The sportswear trend hit especially hard in France – probably because it resonated with a deeply engrained – yet rarely celebrated – local street culture.



Backstage at the Koché Spring/Summer 2019 show in Paris. Photo by Gio Staiano for NOWFASHION.


But like all seemingly good things, it rapidly turned out to be more complex than expected. Suddenly, editors all over town ran around clad in codes of a population they’d never dream of speaking to. And the latter was – unsurprisingly – never represented or included in the process.

 

All of which brings me to my next point: it’s anything but surprising that we’re already moving away from that. Or, rather, that a growing amount of brands have kept the cultural essence of sportswear and re-injected its philosophy back into a refined (and may I say, more respectful) adult wardrobe.

 

Take Koché who brought back baggy pants à la Aliyah, football jerseys, and tracksuits to the runway: this season, she swiftly moved into feminine dresses, bodysuits, and a solid dose of tailoring. This “homage to the know-how” as Christelle Kocher put it, proved that cultures can be referenced in a gracious manner. Head scarves melted into embroidered ensembles, classical dragon illustrations were reworked into pop colored pixel motifs; Indian face jewelry was paired with sheer tattoo tops, making both look punky.



Victoria/Tomas Spring/Summer 2019 show in Paris. Photos by Guillaume Roujas for NOWFASHION.


As for French label Victoria/Tomas, a casual yet elevated sense of chic: frayed denim was crafted into rigorous suiting, layers of shirts were worn with the ease of a sweatshirt, chopped off trenches were adorned with hooks, belts, cords – all suggesting for moldable pieces that can be adapted to each individuality.



Maison Margiela Spring/Summer 2019 show in Paris. Photo by Regis Colin Berthelier for NOWFASHION.


And Margiela chose to question genders and genres in a subtle way. Say, by merging a classically feminine draping and a strict masculine blazer; or juxtaposing cycling shorts with tweed riding jackets and plenty of bows. Skirts came with slits and cutouts and were worn as tops; jumpers were tied around the shoulders for a cape-like effect. If identity is a performance to be reappropriated, the same can be said about garments, the collection seemed to say.

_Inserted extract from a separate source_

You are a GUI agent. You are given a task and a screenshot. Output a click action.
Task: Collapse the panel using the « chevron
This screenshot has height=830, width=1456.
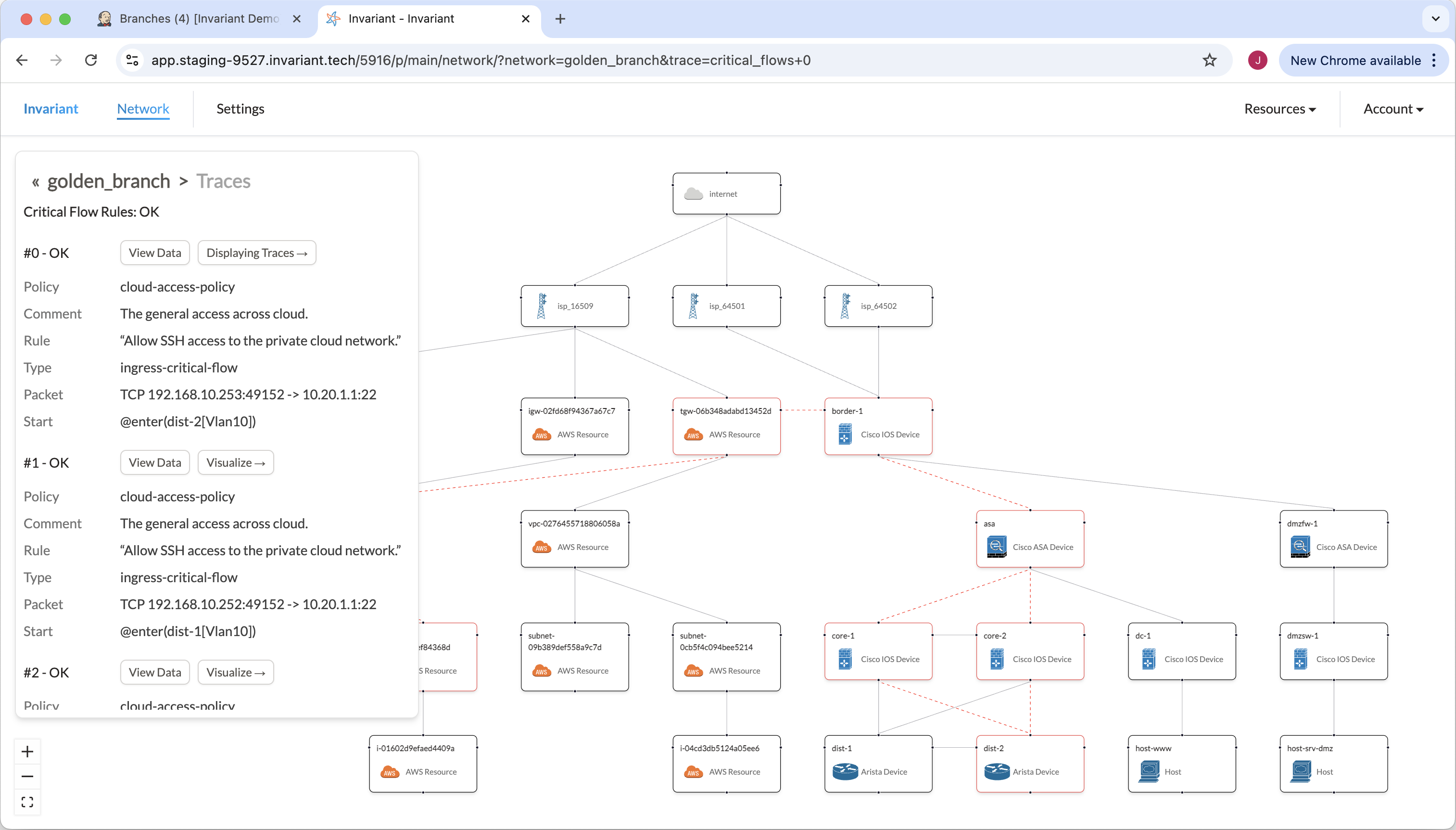[35, 182]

Anrealage Spring/Summer 2019 show in Paris. Photos by Regis Colin Berthelier for NOWFASHION.


Last but not least, the frontier between nature and nurture was once again blurred on Anrealage’s catwalk. Designer Kunihiko Morinaga imagined poetic, organic 3D-printing. The glow-in-the-dark textiles, fish scale-like textures, photochromic fabrics composed a delicate, graceful chic – reminding us of our deep addiction to technology, even in the most intimate moments.

If fashion is a sign of our epoch, this season seems to say that deconstructing norms can start by putting an outfit together.